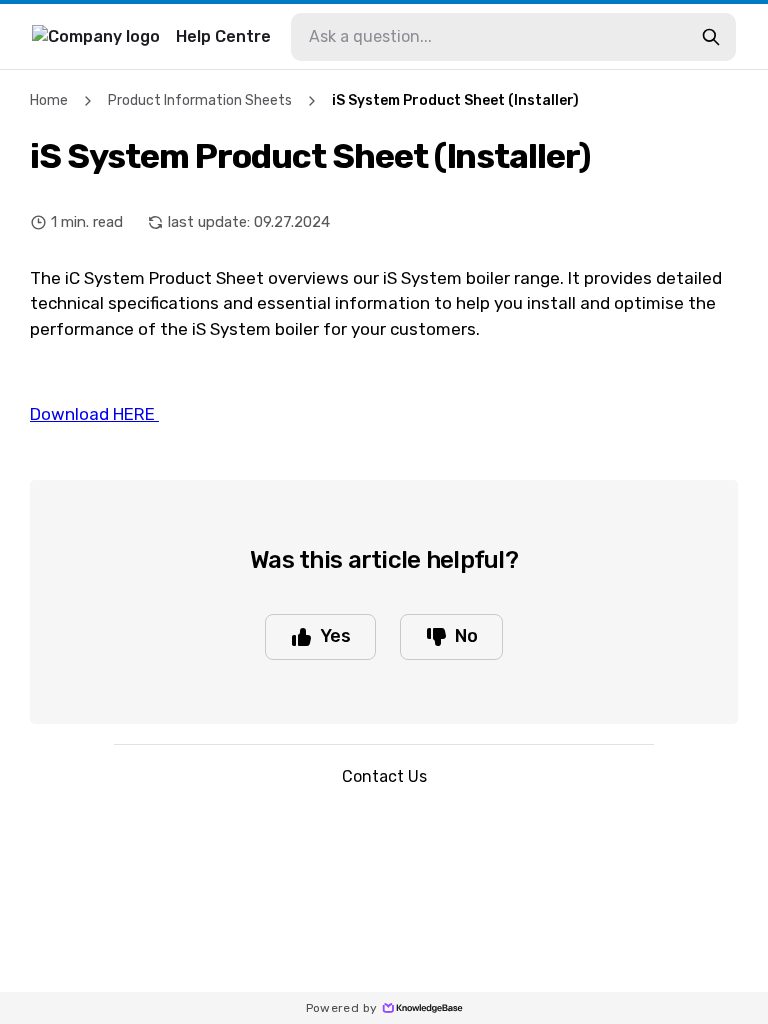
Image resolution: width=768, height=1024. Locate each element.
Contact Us (384, 776)
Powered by (342, 1008)
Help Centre (223, 36)
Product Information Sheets (200, 100)
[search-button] (711, 37)
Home (49, 100)
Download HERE (94, 414)
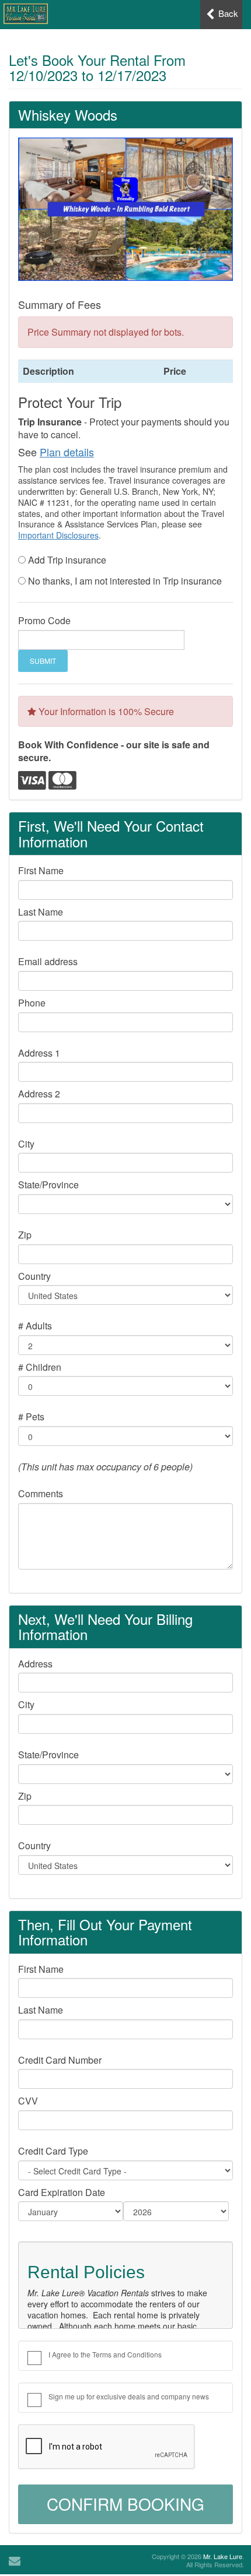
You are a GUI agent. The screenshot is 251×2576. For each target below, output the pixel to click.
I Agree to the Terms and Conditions (105, 2354)
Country (34, 1276)
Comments (40, 1493)
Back (227, 13)
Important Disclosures (58, 535)
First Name (41, 870)
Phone (32, 1003)
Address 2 (39, 1094)
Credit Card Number (60, 2060)
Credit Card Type (53, 2151)
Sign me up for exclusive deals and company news (128, 2396)
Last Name (40, 912)
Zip (25, 1235)
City (26, 1144)
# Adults (35, 1325)
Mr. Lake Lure (222, 2556)
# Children (39, 1367)
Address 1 (39, 1053)
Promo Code (44, 620)
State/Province (48, 1184)
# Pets (31, 1416)
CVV (28, 2101)
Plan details (67, 451)
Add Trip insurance (67, 560)
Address (35, 1663)
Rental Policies (86, 2272)
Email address (48, 961)
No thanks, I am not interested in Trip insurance (125, 581)
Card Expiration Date (61, 2192)
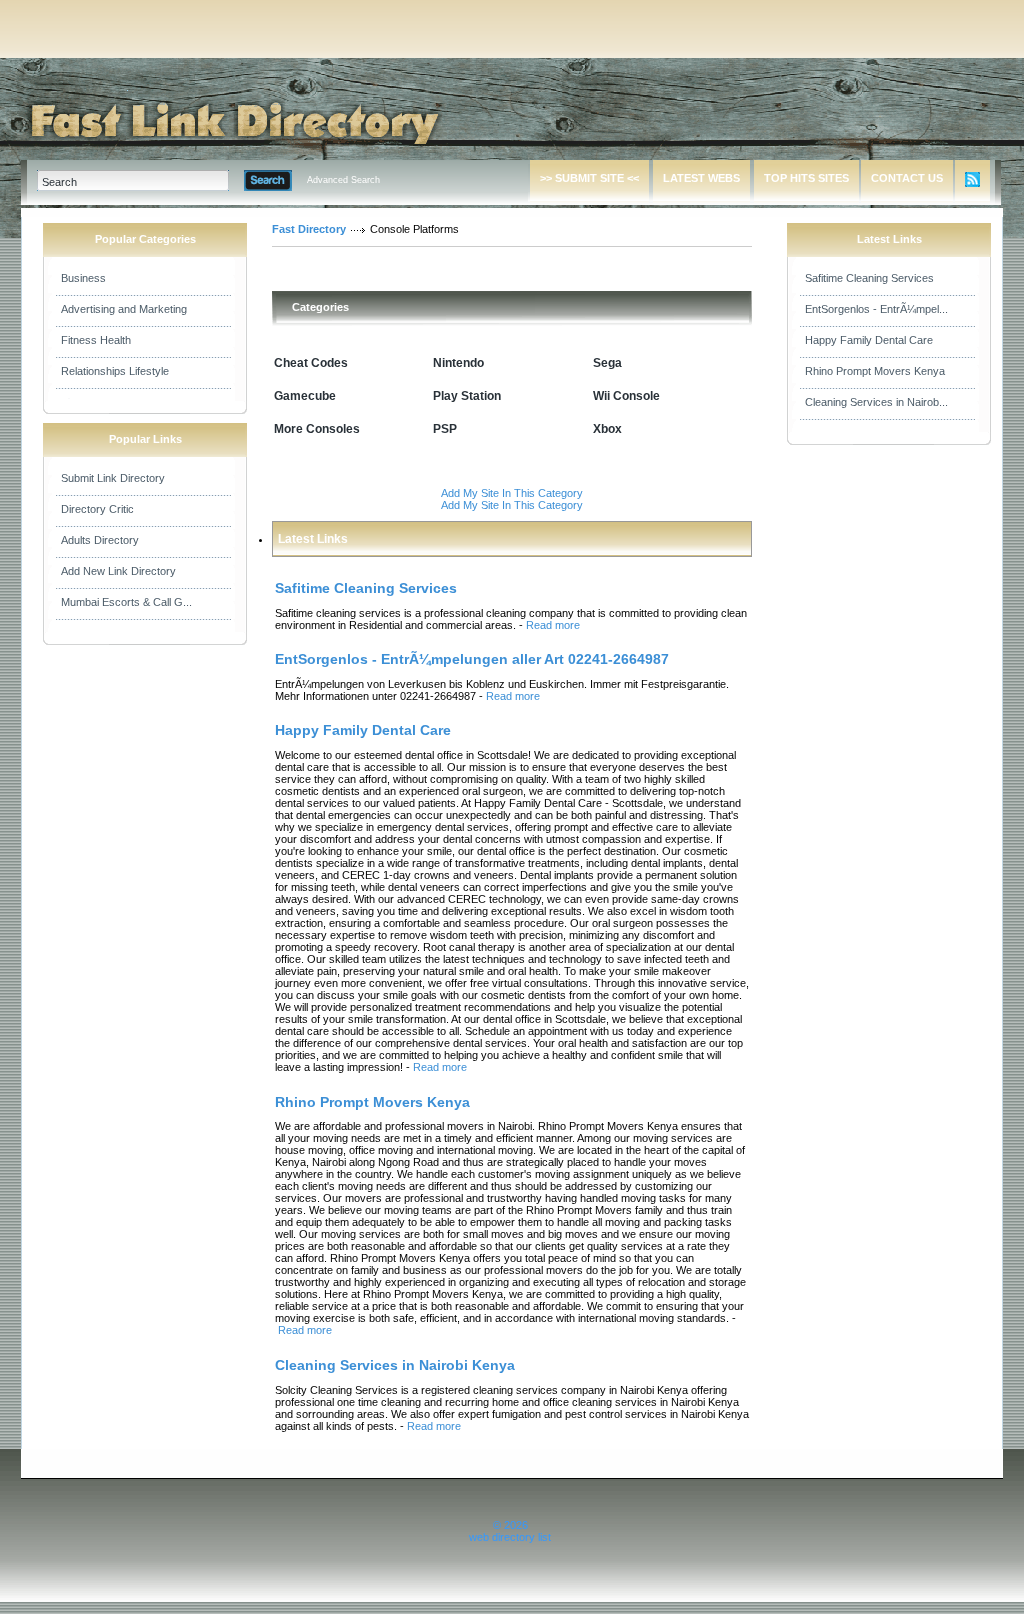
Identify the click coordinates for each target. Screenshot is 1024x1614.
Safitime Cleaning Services (869, 278)
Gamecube (305, 396)
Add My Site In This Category (512, 493)
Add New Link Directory (118, 571)
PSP (445, 429)
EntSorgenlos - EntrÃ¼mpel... (876, 309)
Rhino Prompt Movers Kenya (875, 371)
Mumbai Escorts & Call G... (126, 602)
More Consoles (317, 429)
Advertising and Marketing (124, 309)
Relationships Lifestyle (115, 371)
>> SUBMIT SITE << (589, 178)
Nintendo (458, 363)
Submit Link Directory (113, 478)
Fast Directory (309, 229)
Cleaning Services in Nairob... (876, 402)
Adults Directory (100, 540)
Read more (553, 625)
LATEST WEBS (701, 178)
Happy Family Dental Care (869, 340)
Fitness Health (96, 340)
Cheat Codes (311, 363)
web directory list (510, 1537)
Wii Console (626, 396)
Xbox (607, 429)
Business (83, 278)
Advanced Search (343, 180)
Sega (607, 363)
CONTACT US (907, 178)
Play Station (467, 396)
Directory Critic (97, 509)
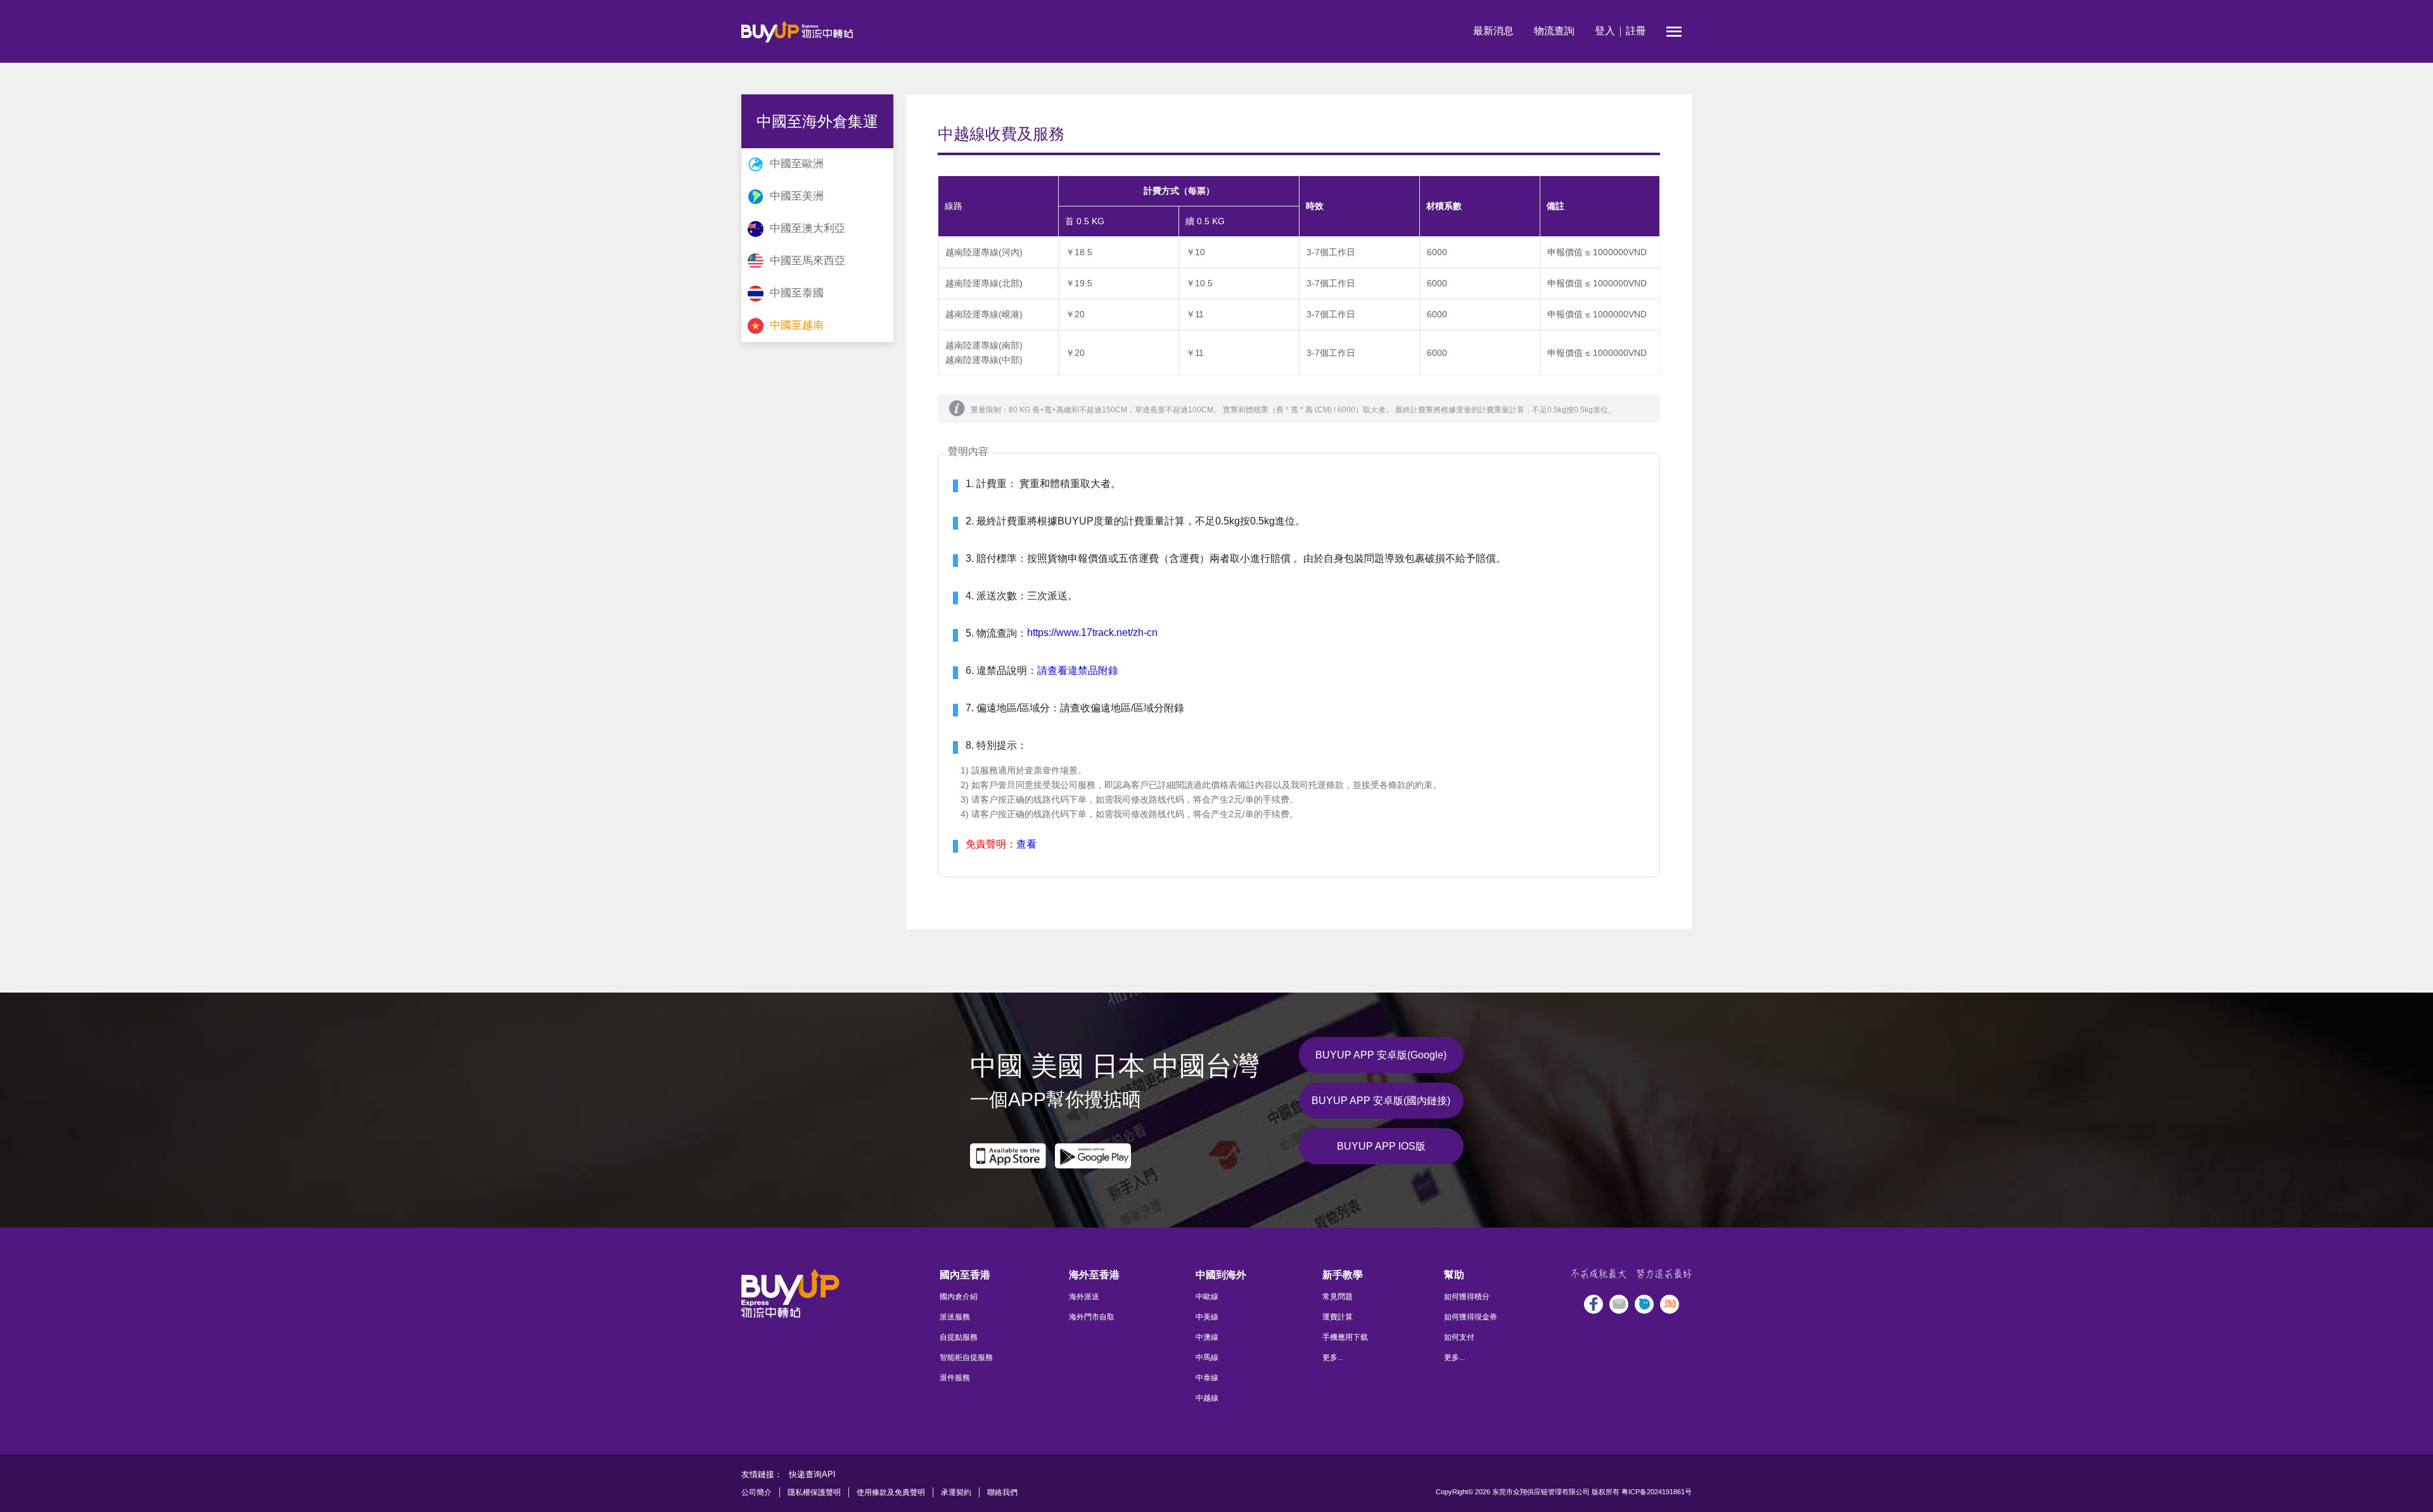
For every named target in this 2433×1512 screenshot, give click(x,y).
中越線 (1207, 1398)
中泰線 (1207, 1377)
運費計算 (1337, 1316)
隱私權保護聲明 (814, 1492)
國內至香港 (965, 1274)
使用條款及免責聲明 (891, 1492)
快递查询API (812, 1474)
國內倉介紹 (959, 1296)
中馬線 (1207, 1357)
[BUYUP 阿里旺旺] (1644, 1304)
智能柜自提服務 (966, 1357)
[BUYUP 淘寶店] (1669, 1304)
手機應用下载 (1345, 1337)
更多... (1332, 1357)
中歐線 (1207, 1296)
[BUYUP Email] (1618, 1304)
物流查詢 (1554, 30)
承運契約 (956, 1492)
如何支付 (1459, 1337)
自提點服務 (959, 1337)
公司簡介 (756, 1492)
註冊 (1636, 30)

********************

● Description of the task: With the images omitted, repeat all the data word for word.

● Solution for this problem:
Image resolution: width=768, height=1024. Locate each element.
Contact Us (384, 776)
Powered by (342, 1008)
Help Centre (223, 36)
Product Information Sheets (200, 100)
[search-button] (711, 37)
Home (49, 100)
Download HERE (94, 414)
You are a GUI agent. The screenshot is 251×2576. For each target below, output the pixel to click.
I Agree to the Terms and Conditions (105, 2354)
Country (34, 1276)
Comments (40, 1493)
Back (227, 13)
Important Disclosures (58, 535)
First Name (41, 870)
Phone (32, 1003)
Address 2 (39, 1094)
Credit Card Number (60, 2060)
Credit Card Type (53, 2151)
Sign me up for exclusive deals and company news (128, 2396)
Last Name (40, 912)
Zip (25, 1235)
City (26, 1144)
# Adults (35, 1325)
Mr. Lake Lure (222, 2556)
# Children (39, 1367)
Address 1 (39, 1053)
Promo Code (44, 620)
State/Province (48, 1184)
# Pets (31, 1416)
CVV (28, 2101)
Plan details (67, 451)
Add Trip insurance (67, 560)
Address (35, 1663)
Rental Policies (86, 2272)
Email address (48, 961)
No thanks, I am not interested in Trip insurance (125, 581)
Card Expiration Date (61, 2192)
Identify the click coordinates for each target. Screenshot is 1024x1614.
Safitime Cleaning Services (869, 278)
Gamecube (305, 396)
Add My Site In This Category (512, 493)
Add New Link Directory (118, 571)
PSP (445, 429)
EntSorgenlos - EntrÃ¼mpel... (876, 309)
Rhino Prompt Movers Kenya (875, 371)
Mumbai Escorts & Call G... (126, 602)
More Consoles (317, 429)
Advertising and Marketing (124, 309)
Relationships Lifestyle (115, 371)
>> SUBMIT SITE << (589, 178)
Nintendo (458, 363)
Submit Link Directory (113, 478)
Fast Directory (309, 229)
Cleaning Services in Nairob... (876, 402)
Adults Directory (100, 540)
Read more (553, 625)
LATEST WEBS (701, 178)
Happy Family Dental Care (869, 340)
Fitness Health (96, 340)
Cheat Codes (311, 363)
web directory list (510, 1537)
Wii Console (626, 396)
Xbox (607, 429)
Business (83, 278)
Advanced Search (343, 180)
Sega (607, 363)
CONTACT US (907, 178)
Play Station (467, 396)
Directory Critic (97, 509)
For every named target in this 2433×1512 screenshot, give click(x,y).
中越線 (1207, 1398)
中泰線 (1207, 1377)
運費計算 (1337, 1316)
隱私權保護聲明 (814, 1492)
國內至香港 (965, 1274)
使用條款及免責聲明 (891, 1492)
快递查询API (812, 1474)
國內倉介紹 (959, 1296)
中馬線 (1207, 1357)
[BUYUP 阿里旺旺] (1644, 1304)
智能柜自提服務 (966, 1357)
[BUYUP 淘寶店] (1669, 1304)
手機應用下载 (1345, 1337)
更多... (1332, 1357)
中歐線 (1207, 1296)
[BUYUP Email] (1618, 1304)
物流查詢 (1554, 30)
承運契約 (956, 1492)
如何支付 (1459, 1337)
自提點服務 (959, 1337)
公司簡介 (756, 1492)
註冊 (1636, 30)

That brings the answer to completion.